Ya da bağrışlarına aldırış etmeden ona karşı bir zafer mi ilan etmeliyim
Heyy neden elim orada! Onu korumak için mi? Yoksa sesini kesmek için mi?
Bu benim için elem dolu bir yaşam olsa da
Kuşkusuz ben onunla büyümeyi tercih ettim.
İşte bunlar hep onun ürünü, ardı ve arkası gelecek olanlar.
Ve ben yalnız, bir tek O’nun kölesiyim!

******
Başkanlık Sistemi halk oylamasının sonuna geldik, gelmesine de…
Söylev ve üslup tartışmaları, oy oranlarındaki 1 puanlık fark ve mühürsüz geçerli sayılan ve hayır’cı kamuoyu deyimince de filigranız geçersiz oylar gerek dünya gerekse ülkemiz gündeminden bir türlü düşmüyor.  

Genel Hayır cephesindeki kişisel maruzatlarda, seçimlerin adaletle geçmediği ve şartların eşit biçimde sürdürülmediği algısı hâkim. 

Veryansınların kaynağıysa açılmayan sandıklar, sözde manipülasyonlar ve iktidar kanadıyla Cumhurbaşkanlığından yağan genel tahrik içerikli söylemler...  

Sözüm ona kazanan Evet için, bu seçimi kıl payı farkla kazandığı için aslında kaybetti - diyor Hayır cephesi. 

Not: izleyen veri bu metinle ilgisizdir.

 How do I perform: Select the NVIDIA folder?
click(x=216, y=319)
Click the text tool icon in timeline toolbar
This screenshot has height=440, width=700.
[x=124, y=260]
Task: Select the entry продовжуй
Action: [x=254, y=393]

Buna karşın toplumda iktidar kanadıyla Cumhurbaşkanlığından aklıselim, uzlaşmacı, sağduyulu ve toplumdaki genel şüpheleri giderici, birleştirici bir açıklama beklenirken Sn. Başbakan hariç evet cephesinden bu hususa riayet edeni de şahsen ben şu ana dek göremedim, görmüyorum. 

Sn. Başbakan Yıldırım’ın seçim sonrası balkon konuşmalarını ve parti kurulu toplantılarındaki hitabetlerini son derece olumlu ılımlı tansiyon düşürücü etkenlikte bulurken, Hayır cephesinden Sn. Kılıçdaroğlu’nun seçim sonrası parti adına açıklamalarıyla grup toplantılarındaki söylemleriniyse son derece çelişkili, ikircikli yaklaşım olarak değerlendiriyorum. 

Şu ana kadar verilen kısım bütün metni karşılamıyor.